To that end, providers need to stay vigilant of compliance with their patient referral and payment models, and will need to re-evaluate their current models if implemented with the understanding that an advice of counsel document in itself ensured the practices are compliant with state law.

Moreover, a recent amendment to the PBA may reflect additional limitations to the scope of PBA exceptions. The amendment potentially narrows the exemption involved in Kiger by only exempting practices “expressly authorized by 42 U.S.C. § 1320a-7b(b) or regulations adopted thereunder,” rather than the old language that exempted practices “not prohibited by 42 U.S.C. § 1320a-7b(b) or regulations promulgated thereunder” (emphasis added). The amendment was intended to bring clarity by only exempting those practices “expressly authorized” by the federal statute as opposed to those “not prohibited” by the language therein. However, this amendment hardly eliminates ambiguity, as the federal Anti-Kickback Statute does not “expressly authorize” certain practices or arrangements. Rather, the federal statute simply provides “safe harbors” defining conduct that is not prohibited by that law.

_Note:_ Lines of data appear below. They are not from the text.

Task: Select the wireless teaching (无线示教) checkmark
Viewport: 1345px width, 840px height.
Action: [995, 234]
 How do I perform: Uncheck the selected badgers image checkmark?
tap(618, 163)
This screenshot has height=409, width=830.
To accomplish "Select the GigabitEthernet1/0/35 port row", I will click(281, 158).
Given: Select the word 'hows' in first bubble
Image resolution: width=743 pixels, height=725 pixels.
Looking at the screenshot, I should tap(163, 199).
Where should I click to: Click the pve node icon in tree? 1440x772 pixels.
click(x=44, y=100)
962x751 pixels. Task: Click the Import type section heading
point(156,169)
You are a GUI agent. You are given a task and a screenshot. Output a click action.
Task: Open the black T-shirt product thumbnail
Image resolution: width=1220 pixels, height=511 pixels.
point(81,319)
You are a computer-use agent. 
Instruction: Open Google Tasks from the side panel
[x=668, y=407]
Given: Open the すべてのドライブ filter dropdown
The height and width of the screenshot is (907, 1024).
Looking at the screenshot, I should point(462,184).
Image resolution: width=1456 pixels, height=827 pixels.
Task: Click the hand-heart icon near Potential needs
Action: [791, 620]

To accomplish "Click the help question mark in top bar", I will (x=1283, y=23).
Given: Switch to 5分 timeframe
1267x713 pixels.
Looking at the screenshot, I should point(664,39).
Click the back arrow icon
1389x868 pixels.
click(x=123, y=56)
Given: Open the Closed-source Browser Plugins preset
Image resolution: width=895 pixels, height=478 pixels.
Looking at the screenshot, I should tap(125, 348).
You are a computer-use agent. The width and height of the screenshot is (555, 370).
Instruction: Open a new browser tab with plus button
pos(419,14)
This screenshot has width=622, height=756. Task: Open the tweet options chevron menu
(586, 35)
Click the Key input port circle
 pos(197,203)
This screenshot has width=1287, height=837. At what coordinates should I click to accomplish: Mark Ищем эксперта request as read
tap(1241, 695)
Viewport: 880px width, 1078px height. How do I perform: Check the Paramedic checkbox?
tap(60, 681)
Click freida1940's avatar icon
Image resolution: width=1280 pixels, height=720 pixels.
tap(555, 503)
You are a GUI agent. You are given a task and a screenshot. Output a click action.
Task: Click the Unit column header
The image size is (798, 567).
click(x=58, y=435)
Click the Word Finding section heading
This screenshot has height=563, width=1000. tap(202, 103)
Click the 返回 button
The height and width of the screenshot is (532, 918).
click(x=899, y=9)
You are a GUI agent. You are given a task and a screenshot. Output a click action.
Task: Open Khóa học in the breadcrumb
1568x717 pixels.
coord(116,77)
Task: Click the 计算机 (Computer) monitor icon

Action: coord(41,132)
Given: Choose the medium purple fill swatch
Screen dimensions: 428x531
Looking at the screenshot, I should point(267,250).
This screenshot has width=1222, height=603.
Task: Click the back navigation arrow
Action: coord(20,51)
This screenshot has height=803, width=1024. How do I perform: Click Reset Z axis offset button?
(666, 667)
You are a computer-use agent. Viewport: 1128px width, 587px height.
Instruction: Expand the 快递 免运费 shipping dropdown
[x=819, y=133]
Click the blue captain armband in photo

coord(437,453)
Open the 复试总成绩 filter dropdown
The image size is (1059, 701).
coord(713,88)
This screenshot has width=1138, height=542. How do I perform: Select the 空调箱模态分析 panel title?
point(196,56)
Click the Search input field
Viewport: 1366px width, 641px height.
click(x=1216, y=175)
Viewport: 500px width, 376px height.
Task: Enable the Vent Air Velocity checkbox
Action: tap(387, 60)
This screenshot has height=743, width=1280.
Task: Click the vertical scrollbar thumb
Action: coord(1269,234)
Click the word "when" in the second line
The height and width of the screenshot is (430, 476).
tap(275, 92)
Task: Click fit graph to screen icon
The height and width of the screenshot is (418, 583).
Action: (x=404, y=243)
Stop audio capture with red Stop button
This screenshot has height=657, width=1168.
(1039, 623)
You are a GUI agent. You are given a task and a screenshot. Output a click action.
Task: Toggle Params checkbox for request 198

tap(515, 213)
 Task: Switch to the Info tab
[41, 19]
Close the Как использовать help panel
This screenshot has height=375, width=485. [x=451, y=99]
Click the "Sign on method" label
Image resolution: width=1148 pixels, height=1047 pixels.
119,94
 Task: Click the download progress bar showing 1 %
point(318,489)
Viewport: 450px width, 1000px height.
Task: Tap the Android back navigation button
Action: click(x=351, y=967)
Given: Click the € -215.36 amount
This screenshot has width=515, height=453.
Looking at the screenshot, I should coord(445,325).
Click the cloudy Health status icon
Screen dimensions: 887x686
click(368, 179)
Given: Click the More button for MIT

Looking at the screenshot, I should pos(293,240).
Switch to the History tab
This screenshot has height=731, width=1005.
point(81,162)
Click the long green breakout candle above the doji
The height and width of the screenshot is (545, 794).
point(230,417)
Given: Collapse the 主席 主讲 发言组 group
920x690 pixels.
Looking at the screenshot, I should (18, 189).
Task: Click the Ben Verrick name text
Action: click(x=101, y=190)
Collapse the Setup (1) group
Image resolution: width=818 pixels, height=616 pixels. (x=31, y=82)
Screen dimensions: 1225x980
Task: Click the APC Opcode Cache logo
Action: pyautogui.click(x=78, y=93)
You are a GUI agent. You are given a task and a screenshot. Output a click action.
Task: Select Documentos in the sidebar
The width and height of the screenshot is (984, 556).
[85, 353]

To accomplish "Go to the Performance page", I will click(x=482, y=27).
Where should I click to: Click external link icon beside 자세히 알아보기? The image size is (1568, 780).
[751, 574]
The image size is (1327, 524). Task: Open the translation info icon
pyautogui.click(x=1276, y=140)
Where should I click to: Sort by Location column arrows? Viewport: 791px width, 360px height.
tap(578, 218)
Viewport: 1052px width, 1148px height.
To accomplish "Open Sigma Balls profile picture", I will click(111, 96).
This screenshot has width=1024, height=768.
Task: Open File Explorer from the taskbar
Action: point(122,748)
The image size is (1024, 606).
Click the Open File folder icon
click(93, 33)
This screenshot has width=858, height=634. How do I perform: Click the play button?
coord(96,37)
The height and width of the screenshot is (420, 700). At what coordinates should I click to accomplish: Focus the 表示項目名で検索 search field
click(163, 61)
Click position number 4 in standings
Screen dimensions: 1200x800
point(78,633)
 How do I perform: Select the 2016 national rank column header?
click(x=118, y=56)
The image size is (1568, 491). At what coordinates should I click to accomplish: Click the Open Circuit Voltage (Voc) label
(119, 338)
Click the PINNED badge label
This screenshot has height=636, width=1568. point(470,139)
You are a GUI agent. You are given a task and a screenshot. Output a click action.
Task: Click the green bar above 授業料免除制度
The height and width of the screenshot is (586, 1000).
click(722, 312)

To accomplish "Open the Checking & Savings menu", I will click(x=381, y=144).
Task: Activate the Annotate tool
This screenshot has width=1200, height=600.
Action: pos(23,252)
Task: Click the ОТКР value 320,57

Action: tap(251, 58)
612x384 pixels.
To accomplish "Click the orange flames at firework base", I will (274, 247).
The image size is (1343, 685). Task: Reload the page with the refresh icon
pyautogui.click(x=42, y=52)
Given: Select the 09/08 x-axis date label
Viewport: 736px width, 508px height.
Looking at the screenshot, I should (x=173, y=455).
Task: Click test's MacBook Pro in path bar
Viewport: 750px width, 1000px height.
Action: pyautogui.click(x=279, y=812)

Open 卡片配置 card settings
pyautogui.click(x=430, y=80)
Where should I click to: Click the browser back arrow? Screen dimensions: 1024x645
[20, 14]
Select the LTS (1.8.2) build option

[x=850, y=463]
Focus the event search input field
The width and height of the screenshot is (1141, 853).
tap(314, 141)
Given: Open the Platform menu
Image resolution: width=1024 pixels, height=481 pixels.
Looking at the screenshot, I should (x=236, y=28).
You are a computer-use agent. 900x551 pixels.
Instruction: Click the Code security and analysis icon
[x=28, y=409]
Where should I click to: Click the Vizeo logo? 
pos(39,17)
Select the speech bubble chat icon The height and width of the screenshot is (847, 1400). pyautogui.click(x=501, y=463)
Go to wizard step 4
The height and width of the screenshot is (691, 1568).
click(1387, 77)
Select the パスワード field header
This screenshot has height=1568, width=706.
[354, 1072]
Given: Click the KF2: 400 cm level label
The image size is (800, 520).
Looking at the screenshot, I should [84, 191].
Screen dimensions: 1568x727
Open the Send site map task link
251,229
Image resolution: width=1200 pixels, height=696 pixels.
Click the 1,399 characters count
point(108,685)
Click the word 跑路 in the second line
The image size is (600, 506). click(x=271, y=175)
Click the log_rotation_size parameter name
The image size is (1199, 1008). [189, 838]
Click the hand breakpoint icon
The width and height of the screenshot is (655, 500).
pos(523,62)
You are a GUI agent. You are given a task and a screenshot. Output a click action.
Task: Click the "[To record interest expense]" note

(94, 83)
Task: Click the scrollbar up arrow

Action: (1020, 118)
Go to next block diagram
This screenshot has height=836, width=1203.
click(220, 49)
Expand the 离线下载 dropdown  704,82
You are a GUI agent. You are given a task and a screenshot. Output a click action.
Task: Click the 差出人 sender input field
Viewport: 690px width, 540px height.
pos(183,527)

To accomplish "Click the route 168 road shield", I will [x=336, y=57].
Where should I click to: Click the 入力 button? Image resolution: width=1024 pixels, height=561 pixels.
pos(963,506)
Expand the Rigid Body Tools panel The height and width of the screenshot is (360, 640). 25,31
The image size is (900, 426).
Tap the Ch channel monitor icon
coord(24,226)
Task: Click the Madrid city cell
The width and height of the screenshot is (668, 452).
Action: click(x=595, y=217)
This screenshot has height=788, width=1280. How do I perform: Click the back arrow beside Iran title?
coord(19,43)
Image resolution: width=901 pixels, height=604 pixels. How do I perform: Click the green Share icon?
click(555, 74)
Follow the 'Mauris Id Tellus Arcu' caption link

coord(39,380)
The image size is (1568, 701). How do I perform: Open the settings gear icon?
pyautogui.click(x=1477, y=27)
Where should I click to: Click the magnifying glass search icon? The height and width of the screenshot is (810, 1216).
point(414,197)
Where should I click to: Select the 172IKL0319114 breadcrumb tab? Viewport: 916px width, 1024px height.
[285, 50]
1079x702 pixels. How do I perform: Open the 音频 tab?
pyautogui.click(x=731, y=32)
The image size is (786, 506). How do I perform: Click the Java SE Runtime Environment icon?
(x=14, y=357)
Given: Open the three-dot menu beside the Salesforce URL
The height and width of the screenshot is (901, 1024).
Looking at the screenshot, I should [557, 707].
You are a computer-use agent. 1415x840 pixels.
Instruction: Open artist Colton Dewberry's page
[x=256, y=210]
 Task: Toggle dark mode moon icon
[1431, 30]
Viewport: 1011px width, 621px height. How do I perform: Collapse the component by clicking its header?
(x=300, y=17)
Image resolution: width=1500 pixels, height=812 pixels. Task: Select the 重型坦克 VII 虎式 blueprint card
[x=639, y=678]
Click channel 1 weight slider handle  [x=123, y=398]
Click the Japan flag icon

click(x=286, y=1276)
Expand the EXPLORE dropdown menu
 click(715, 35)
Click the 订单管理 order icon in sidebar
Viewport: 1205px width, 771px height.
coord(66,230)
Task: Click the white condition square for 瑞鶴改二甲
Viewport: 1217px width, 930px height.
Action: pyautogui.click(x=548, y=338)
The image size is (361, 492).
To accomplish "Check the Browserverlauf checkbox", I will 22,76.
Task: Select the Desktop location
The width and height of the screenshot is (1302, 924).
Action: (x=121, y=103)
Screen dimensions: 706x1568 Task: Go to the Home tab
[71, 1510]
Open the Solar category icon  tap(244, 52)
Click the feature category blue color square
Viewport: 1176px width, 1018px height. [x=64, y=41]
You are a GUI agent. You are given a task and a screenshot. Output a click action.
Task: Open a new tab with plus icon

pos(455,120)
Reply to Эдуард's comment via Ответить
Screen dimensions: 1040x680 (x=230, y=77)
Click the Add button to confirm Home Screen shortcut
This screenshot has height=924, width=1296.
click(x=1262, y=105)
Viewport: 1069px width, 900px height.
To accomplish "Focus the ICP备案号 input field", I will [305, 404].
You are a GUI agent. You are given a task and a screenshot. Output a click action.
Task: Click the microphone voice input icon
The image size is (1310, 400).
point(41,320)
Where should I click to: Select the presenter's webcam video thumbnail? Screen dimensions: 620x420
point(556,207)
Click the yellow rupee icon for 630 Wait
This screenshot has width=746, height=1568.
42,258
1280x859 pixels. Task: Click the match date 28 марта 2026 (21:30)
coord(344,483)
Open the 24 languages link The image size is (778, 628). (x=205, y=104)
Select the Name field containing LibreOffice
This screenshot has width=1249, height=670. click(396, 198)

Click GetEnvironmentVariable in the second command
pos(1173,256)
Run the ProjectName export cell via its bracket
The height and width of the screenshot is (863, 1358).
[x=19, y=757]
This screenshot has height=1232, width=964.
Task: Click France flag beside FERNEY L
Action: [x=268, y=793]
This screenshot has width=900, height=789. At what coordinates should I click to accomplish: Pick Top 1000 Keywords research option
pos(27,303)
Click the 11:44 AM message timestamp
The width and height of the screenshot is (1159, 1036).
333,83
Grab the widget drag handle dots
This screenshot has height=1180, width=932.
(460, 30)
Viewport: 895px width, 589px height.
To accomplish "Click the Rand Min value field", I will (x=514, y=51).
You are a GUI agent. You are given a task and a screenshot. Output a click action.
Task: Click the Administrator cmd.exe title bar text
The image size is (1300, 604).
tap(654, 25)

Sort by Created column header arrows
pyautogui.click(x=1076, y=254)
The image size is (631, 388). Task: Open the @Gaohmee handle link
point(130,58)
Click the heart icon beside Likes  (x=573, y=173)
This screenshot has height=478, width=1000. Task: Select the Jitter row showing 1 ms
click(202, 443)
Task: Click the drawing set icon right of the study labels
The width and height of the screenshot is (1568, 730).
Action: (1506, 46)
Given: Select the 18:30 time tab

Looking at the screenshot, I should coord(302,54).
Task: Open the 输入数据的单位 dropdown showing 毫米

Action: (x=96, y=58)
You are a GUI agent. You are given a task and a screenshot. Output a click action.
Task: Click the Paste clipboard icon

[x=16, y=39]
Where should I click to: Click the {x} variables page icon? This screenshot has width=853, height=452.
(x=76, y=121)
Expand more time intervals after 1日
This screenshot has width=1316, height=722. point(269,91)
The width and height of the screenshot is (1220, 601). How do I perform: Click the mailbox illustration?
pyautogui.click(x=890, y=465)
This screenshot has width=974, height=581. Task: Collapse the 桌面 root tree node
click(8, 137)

This recent amendment, coupled with the Kigar holding, leaves providers in a situation where any conduct not detailed as permissible in the law may run afoul of the statute, even if the conduct was run through legal counsel. Absent a safe harbor, federal enforcement authorities look to whether there is an "improper nexus" between a payment and referral of federal health care business. The key question becomes one of intent—that is, whether the arrangement is intended to reward or induce referrals. Although state prosecutors may not have adopted exactly the same "nexus analysis" rubric, the underlying question is not significantly different: what is the intent of the arrangement, and to that end, how does the record show such intent.

It is unclear whether the state legislature was aware of the potential impact of its amended language at the time of the amendment’s passage. While the purpose of the amendment seems to have been to bring clarity to ambiguous language and bolster enforcement efforts by state prosecutors, the current interpretation may have a chilling effect on health care providers doing business in Florida that are good actors, and simply want to know what is expressly exempt from prosecution under the PBA to try to fit their models within an exception.

Sophisticated providers should avoid viewing the legislative developments as a drastic change. Prior to the recent amendment, the patient brokering act made it a felony to offer, pay, solicit, or receive remuneration to induce the referral of, or in return for referring, a patient or patronage to or from a health care provider or health care facility. After the amendment, the Act prohibits the same activities. Arrangements that did not violate the PBA prior to the amendment should be found consistent with current law as long as they are appropriately documented. As with any health care arrangement, caution and documentation are essential to mitigate compliance risk. The recent actions by the Florida courts and legislature confirm the government’s desire to prohibit arrangements that improperly benefit providers. Those advising providers should work to ensure that the uncertainty created by the enforcement actions does not adversely impact the provision of care.